学生服アパレル/先見据え、設備投資や提携/今入学商戦は各社堅調
2016年04月15日 (金曜日)
学生服アパレル大手4社は、消費増税による駆け込み需要の反動が今入学商戦ではなかったことに加え、モデルチェンジ(MC)校の獲得が「例年並み」「増加した」ことで、今期増収になりそうだ。生徒数は減少傾向にあるものの、学校別注や多品種小ロット生産の増加で設備投資が続くほか、ブランド投入などによるシェアの拡大を狙う動きが活発化する。
今入学商戦は消費増税の反動が無く、低水準だった昨年に比べMC校は増加したようだ。MC校の獲得については、明石スクールユニフォームカンパニー(明石SUC、岡山県倉敷市)と瀧本(大阪府東大阪市)が例年並みで推移。菅公学生服(岡山市)が「例年よりも勝率が良かった」(尾﨑茂社長)、トンボ(岡山市)が「例年以上だった」(近藤知之社長)と、各社の増収基調への追い風となる。
ただ、生産面では学校別注対応や多品種小ロットの増加、入学式前に納入しなければいけない特殊な事情で、キャパシティー不足も表面化しつつあり、積極的な設備投資が続く。菅公学生服は約7億円を投資し、学生スラックスを生産する高城工場(宮崎県都城市)を近隣へ移転増設、新工場を設立する。年内に稼働を予定し、生産増強のほか、第二期計画として、隣接地に裁断センターの建設も計画。今回の一連の投資で100人の新規雇用を見込み、「次なる10年、20年に向けた拠点にする」(尾﨑社長)。
明石SUCは、約6億円を投資し、詰襟服を中心に生産するアクシーズソーイング(沖縄県糸満市)を拡張して今年7月までに第2工場を建設する。沖縄の営業拠点も集約、併設し、自動裁断機(CAM)の導入も予定する。別注増加で多品種小ロット生産が増えるなか、ジャケットやスラックスなど「様々なアイテムを生産できる体制にする」(河合秀文社長)のが狙い。生産量が拡大してくれば現在75人の従業員から増員も図る。
新ブランド投入による市場でのシェア拡大を図る動きも活発化する。瀧本は昨年、「カンゴール」「ミズノ」ブランドの学生服を展開することを発表した。ミズノはすでに、学校別注として今入学商戦で採用が数校決まり、「スポーツが強い学校からの反応が多い」(高橋周作社長)。来入学商戦に向けても積極的に学校に対しアプローチをする。

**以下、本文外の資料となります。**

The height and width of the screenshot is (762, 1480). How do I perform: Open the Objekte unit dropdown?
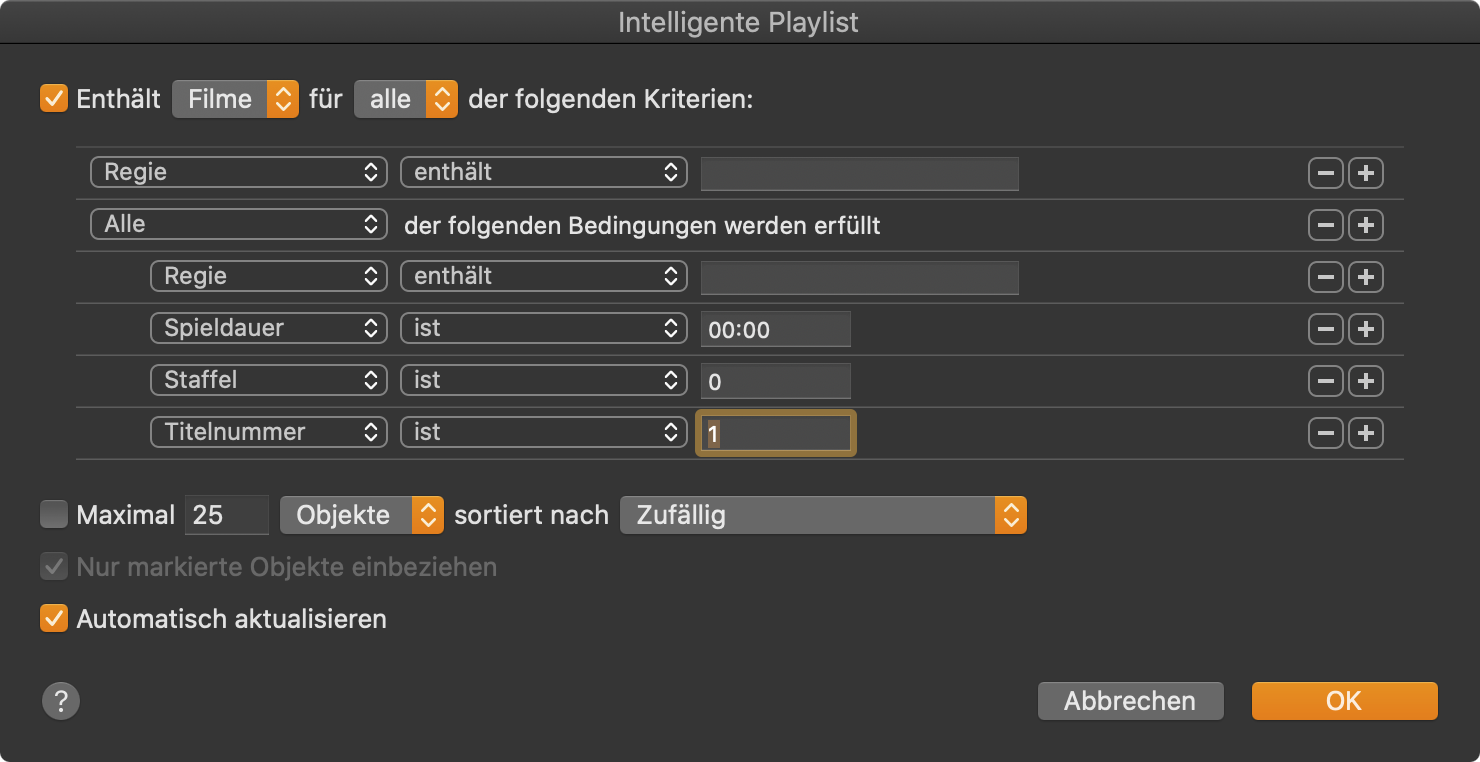(361, 515)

今年、創業140周年を迎えるトンボは、「トンボ140thアニバーサリーマーチャンダイジングプロジェクト」を昨年から実施、その一環として学校別注用途へ制服ブランド「イーストボーイ」の販売に乗り出す。本格的に採用が決まり出す来年の入学商戦では「10校の採用校は確保したい」(近藤社長)との考えだ。
今月、大手SPAのストライプインターナショナルとパートナーシップ契約を結んだ菅公学生服は、女子学生服の学校別注として「カンコー アース ミュージック&エコロジー」を展開し、3年間で15校の採用、2億円の売り上げを計画する。ストライプインターナショナルが展開する「アース ミュージック&エコロジー カンコー レーベル」の自由通学服とその関連商品についても、直営店の「カンコーショップ」で販売する予定で、これまで少なかった自由通学服への広がりを期待。「今の時代の感性を持った学校制服を提案する」(尾﨑社長)と、新たな試みで市場の掘り起こしを進める。